■ The request
Can you arrange the following material as a Markdown table with the columns "No." and "Line", numbering each line in order and leaving out the blank ones?

#### Listed entries

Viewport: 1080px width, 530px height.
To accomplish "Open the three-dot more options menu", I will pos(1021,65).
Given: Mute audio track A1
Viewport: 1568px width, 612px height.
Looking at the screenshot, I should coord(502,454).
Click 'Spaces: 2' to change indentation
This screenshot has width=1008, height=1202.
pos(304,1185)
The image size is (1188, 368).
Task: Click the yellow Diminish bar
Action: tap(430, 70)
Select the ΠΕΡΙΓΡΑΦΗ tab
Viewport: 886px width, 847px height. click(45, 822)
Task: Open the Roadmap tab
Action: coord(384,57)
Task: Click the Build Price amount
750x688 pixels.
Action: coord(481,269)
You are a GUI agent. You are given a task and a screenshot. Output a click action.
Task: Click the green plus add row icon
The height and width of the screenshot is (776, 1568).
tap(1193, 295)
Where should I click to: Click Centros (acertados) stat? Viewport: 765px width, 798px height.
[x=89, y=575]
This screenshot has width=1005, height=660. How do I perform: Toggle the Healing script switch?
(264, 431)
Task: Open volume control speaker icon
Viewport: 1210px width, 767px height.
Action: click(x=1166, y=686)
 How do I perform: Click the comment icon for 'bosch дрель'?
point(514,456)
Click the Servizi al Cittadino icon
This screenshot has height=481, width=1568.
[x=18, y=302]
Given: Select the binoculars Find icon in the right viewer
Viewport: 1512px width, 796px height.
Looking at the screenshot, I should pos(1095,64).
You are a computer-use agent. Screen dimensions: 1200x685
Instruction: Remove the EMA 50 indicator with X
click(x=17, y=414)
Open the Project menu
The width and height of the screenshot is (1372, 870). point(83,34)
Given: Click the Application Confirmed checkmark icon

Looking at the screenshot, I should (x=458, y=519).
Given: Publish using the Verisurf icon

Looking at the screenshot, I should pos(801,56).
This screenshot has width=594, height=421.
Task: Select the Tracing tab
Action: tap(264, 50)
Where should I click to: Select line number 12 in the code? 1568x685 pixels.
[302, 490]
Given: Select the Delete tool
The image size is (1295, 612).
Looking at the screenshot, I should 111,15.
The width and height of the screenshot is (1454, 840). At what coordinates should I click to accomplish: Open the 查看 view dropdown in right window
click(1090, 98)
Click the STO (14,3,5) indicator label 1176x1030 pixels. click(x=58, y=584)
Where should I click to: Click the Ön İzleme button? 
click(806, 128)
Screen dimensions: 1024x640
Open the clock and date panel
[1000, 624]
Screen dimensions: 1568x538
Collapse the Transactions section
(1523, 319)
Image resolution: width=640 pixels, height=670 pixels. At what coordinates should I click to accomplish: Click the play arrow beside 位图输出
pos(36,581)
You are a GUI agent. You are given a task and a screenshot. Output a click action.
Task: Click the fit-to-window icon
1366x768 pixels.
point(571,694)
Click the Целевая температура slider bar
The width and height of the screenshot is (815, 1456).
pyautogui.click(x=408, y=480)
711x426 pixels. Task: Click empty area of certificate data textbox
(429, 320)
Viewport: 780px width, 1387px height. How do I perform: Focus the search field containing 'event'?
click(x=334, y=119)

########

■ Solution below
| No. | Line |
|---|---|
| 1 | Viewport: 1080px width, 530px height. |
| 2 | To accomplish "Open the three-dot more options menu", I will pos(1021,65). |
| 3 | Given: Mute audio track A1 |
| 4 | Viewport: 1568px width, 612px height. |
| 5 | Looking at the screenshot, I should coord(502,454). |
| 6 | Click 'Spaces: 2' to change indentation |
| 7 | This screenshot has width=1008, height=1202. |
| 8 | pos(304,1185) |
| 9 | The image size is (1188, 368). |
| 10 | Task: Click the yellow Diminish bar |
| 11 | Action: tap(430, 70) |
| 12 | Select the ΠΕΡΙΓΡΑΦΗ tab |
| 13 | Viewport: 886px width, 847px height. click(45, 822) |
| 14 | Task: Open the Roadmap tab |
| 15 | Action: coord(384,57) |
| 16 | Task: Click the Build Price amount |
| 17 | 750x688 pixels. |
| 18 | Action: coord(481,269) |
| 19 | You are a GUI agent. You are given a task and a screenshot. Output a click action. |
| 20 | Task: Click the green plus add row icon |
| 21 | The height and width of the screenshot is (776, 1568). |
| 22 | tap(1193, 295) |
| 23 | Where should I click to: Click Centros (acertados) stat? Viewport: 765px width, 798px height. |
| 24 | [x=89, y=575] |
| 25 | This screenshot has width=1005, height=660. How do I perform: Toggle the Healing script switch? |
| 26 | (264, 431) |
| 27 | Task: Open volume control speaker icon |
| 28 | Viewport: 1210px width, 767px height. |
| 29 | Action: click(x=1166, y=686) |
| 30 |  How do I perform: Click the comment icon for 'bosch дрель'? |
| 31 | point(514,456) |
| 32 | Click the Servizi al Cittadino icon |
| 33 | This screenshot has height=481, width=1568. |
| 34 | [x=18, y=302] |
| 35 | Given: Select the binoculars Find icon in the right viewer |
| 36 | Viewport: 1512px width, 796px height. |
| 37 | Looking at the screenshot, I should pos(1095,64). |
| 38 | You are a computer-use agent. Screen dimensions: 1200x685 |
| 39 | Instruction: Remove the EMA 50 indicator with X |
| 40 | click(x=17, y=414) |
| 41 | Open the Project menu |
| 42 | The width and height of the screenshot is (1372, 870). point(83,34) |
| 43 | Given: Click the Application Confirmed checkmark icon |
| 44 | Looking at the screenshot, I should (x=458, y=519). |
| 45 | Given: Publish using the Verisurf icon |
| 46 | Looking at the screenshot, I should pos(801,56). |
| 47 | This screenshot has width=594, height=421. |
| 48 | Task: Select the Tracing tab |
| 49 | Action: tap(264, 50) |
| 50 | Where should I click to: Select line number 12 in the code? 1568x685 pixels. |
| 51 | [302, 490] |
| 52 | Given: Select the Delete tool |
| 53 | The image size is (1295, 612). |
| 54 | Looking at the screenshot, I should 111,15. |
| 55 | The width and height of the screenshot is (1454, 840). At what coordinates should I click to accomplish: Open the 查看 view dropdown in right window |
| 56 | click(1090, 98) |
| 57 | Click the STO (14,3,5) indicator label 1176x1030 pixels. click(x=58, y=584) |
| 58 | Where should I click to: Click the Ön İzleme button?  |
| 59 | click(806, 128) |
| 60 | Screen dimensions: 1024x640 |
| 61 | Open the clock and date panel |
| 62 | [1000, 624] |
| 63 | Screen dimensions: 1568x538 |
| 64 | Collapse the Transactions section |
| 65 | (1523, 319) |
| 66 | Image resolution: width=640 pixels, height=670 pixels. At what coordinates should I click to accomplish: Click the play arrow beside 位图输出 |
| 67 | pos(36,581) |
| 68 | You are a GUI agent. You are given a task and a screenshot. Output a click action. |
| 69 | Task: Click the fit-to-window icon |
| 70 | 1366x768 pixels. |
| 71 | point(571,694) |
| 72 | Click the Целевая температура slider bar |
| 73 | The width and height of the screenshot is (815, 1456). |
| 74 | pyautogui.click(x=408, y=480) |
| 75 | 711x426 pixels. Task: Click empty area of certificate data textbox |
| 76 | (429, 320) |
| 77 | Viewport: 780px width, 1387px height. How do I perform: Focus the search field containing 'event'? |
| 78 | click(x=334, y=119) |